**OPDRACHT**
Voor welk bedrag is belanghebbende volgens het documentfragment in totaal aansprakelijk gesteld?

**DOCUMENTFRAGMENT**
Aan de vennootschap zijn naheffingsaanslagen in de loonheffingen opgelegd over de tijdvakken december 2018 tot en met februari 2019, en naheffingsaanslagen in de omzetbelasting over de tijdvakken november 2018 tot en met februari 2019. De naheffingsaanslagen zijn opgelegd in overeenstemming met de door de vennootschap gedane aangiften. De vennootschap heeft de naheffingsaanslagen niet betaald.

2.3

Bij beschikking van 5 juli 2019 heeft de Ontvanger van de Belastingdienst (hierna: de Ontvanger) belanghebbende op grond van artikel 36 Invorderingswet 1990 (hierna: IW 1990) aansprakelijk gesteld voor de onbetaalde naheffingsaanslagen. Tevens heeft de Ontvanger belanghebbende op grond van artikel 32, lid 2, IW 1990 aansprakelijk gesteld voor de in de naheffingsaanslagen begrepen belastingrente en de in rekening gebrachte kosten. In totaal is belanghebbende aansprakelijk gesteld voor een bedrag van € 142.852.

2.4

Begin 2020 is de vennootschap failliet verklaard.

3 Het nationale recht

3.1

Met het oog op de hierna in onderdeel 6 te formuleren prejudiciële vragen, zal de Hoge Raad eerst de relevante regels uit het nationale recht uiteenzetten, voorafgaande aan de weergave van de daarop gebaseerde oordelen van het Hof. De tekst van de relevante wettelijke regels, te weten artikel 36 IW 1990 en de artikelen 7 tot en met 9 van het Uitvoeringsbesluit Invorderingswet 1990 (hierna: UB IW 1990), zoals die gold in de tijdvakken waarop het geschil betrekking heeft (november 2018 tot en met februari 2019), is in de bijlage bij dit arrest weergegeven.

**GEGEVENSUITTREKSEL**
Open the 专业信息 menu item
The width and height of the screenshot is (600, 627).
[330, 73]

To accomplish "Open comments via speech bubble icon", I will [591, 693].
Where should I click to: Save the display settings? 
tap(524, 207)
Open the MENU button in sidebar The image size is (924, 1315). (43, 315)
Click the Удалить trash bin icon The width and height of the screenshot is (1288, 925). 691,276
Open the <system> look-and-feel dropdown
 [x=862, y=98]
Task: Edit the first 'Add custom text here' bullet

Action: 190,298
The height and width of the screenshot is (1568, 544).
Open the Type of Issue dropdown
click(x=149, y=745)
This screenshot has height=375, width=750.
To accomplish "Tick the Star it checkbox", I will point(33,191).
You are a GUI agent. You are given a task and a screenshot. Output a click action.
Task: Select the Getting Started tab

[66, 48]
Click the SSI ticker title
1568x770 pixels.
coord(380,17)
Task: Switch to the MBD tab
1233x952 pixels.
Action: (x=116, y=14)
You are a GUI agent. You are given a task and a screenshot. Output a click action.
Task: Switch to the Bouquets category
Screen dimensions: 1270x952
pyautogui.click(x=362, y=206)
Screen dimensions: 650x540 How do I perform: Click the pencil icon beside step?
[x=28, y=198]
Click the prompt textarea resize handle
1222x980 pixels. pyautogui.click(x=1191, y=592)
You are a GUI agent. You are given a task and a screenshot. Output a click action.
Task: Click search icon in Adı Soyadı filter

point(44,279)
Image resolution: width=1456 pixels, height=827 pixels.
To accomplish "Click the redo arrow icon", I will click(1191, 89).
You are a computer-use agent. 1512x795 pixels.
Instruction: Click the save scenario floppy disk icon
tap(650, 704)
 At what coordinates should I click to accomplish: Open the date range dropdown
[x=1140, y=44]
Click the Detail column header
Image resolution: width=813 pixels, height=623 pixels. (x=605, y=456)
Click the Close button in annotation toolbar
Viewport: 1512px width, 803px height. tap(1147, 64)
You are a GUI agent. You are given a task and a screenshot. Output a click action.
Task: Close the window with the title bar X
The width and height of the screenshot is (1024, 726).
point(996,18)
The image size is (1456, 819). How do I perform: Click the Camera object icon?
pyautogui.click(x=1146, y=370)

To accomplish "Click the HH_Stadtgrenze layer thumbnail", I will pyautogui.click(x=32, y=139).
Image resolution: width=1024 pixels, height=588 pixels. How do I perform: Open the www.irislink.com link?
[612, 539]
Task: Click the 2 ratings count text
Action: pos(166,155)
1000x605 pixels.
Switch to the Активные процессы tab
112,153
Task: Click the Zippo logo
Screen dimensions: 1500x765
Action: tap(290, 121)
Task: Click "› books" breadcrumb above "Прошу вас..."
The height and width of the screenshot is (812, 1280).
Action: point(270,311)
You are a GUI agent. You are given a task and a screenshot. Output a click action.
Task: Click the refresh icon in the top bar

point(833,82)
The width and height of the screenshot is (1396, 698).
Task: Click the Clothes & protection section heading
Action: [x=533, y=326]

**UITGEWERKT ANTWOORD**
€ 142.852